Can someone who knows about OOP give me some cultural context for something like Sandi Metz’s Four Rules?
1. Your class can be no longer than 100 lines of code.
2. Your methods can be no longer than five lines of code.
3. You can pass no more than four parameters and you can’t just make it one big hash.
4. When a call comes into your Rails controller, you can only instantiate one object to do whatever it is that needs to be done. And your view can only know about one instance variable.I’ve never used Ruby at all, and I imagine that the people who do this stuff are doing very different kinds of programming than what I do. But this sounds hellish, mostly because of rule #2. The things I want my program to do are already complicated. The last thing I want to do is force myself to add additional complexity by artificially dividing the task into many tiny pieces spread over many disparate bits of code, each of which will have its own name I whose meaning I am guaranteed to forget later.
(I understand that rules like these are meant to build good habits and should not be literally applied all the time. I just don’t understand how #2 is a good habit.)
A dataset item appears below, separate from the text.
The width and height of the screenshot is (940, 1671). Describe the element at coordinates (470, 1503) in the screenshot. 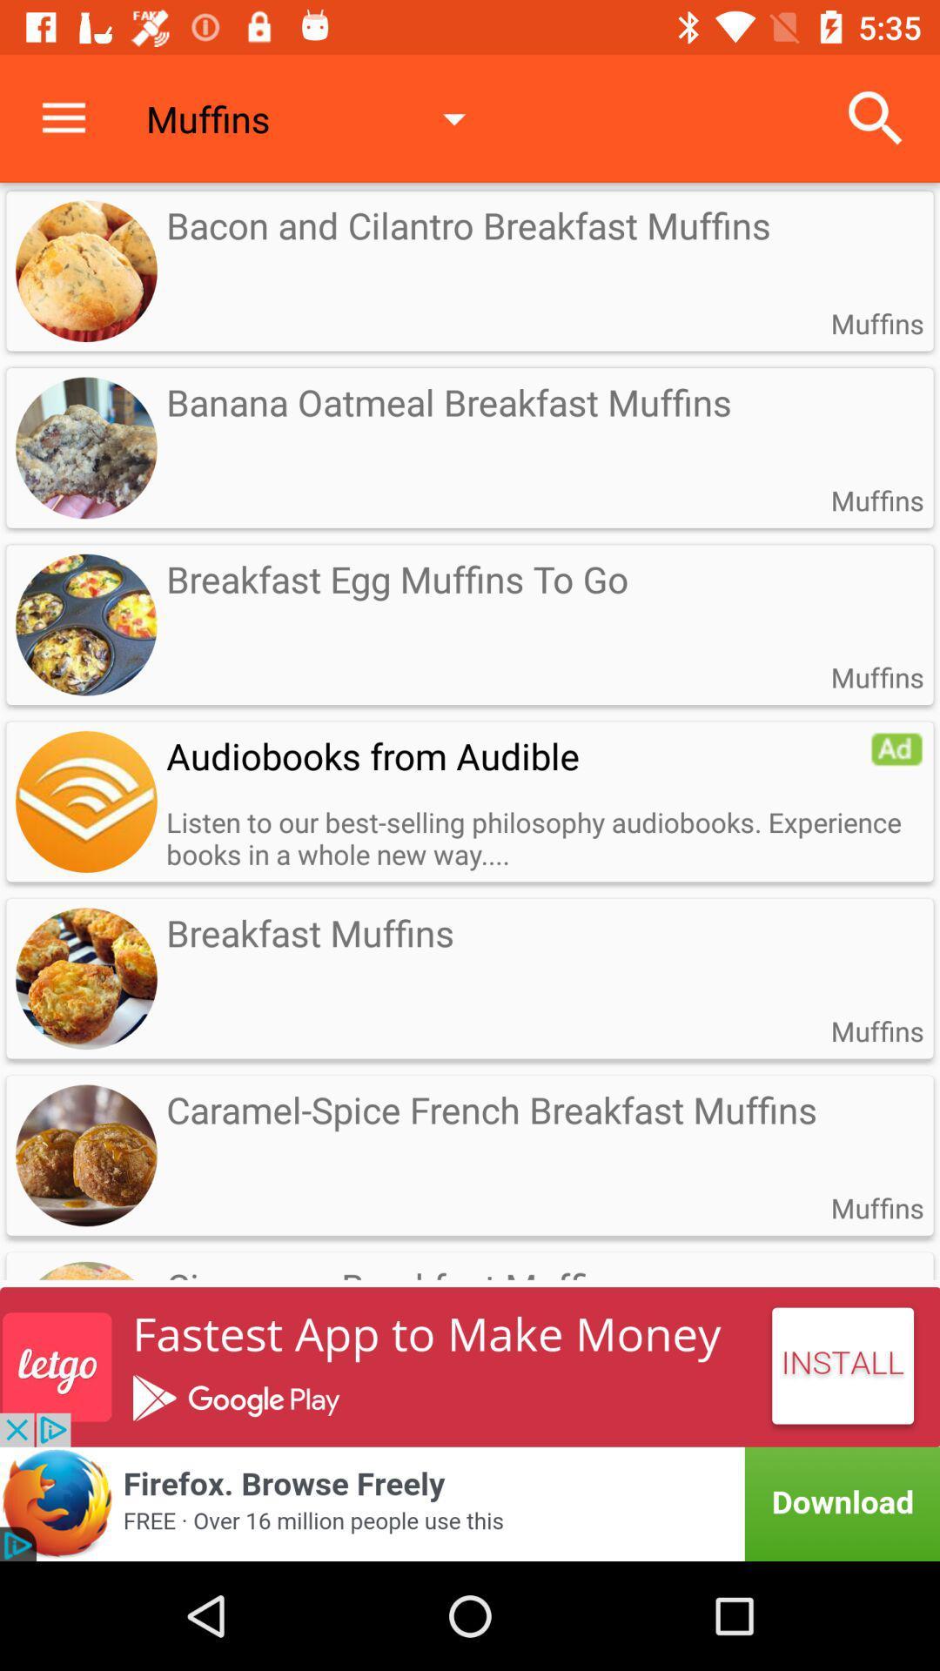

hey! I like oop! i took a three-day class from sandy metz once! I am probably at least somewhat qualified to talk about this topic, which is frankly a first for me on tumblr.
The first thing to understand is that these ideas are coming from the perspective of backend web development—specifically, Rails development. Rails has very little boilerplate, and Ruby itself is a very expressive language. Some things that would probably take me 15 lines to write in Java only take me 3 in Ruby, for example. So if you’re working in a different language, inflate those lines by at least 2x. And specifically the cultural context here (as other people have mentioned) is about small team entry-level app development—they’re meant for people who don’t feel very confident writing OO code yet, and keeping a moderately sized codebase clean.
That said, here’s the core idea behind OOP: Code should be readable, composable, and maintainable. We think objects are a good way to achieve those goals.
This first rule is motivated by the concepts of Single Responsibility and Interface Segregation. These say that your class should only be responsible for one thing, and that no consumers of that class should be forced to depend on methods they don’t need. The rule of thumb here is that you should keep your classes (and thus the interfaces those classes expose) very small, to increase the flexibility of the class, avoid making it very brittle to interface with that class, and to increase the ability to reuse/compose the code you write.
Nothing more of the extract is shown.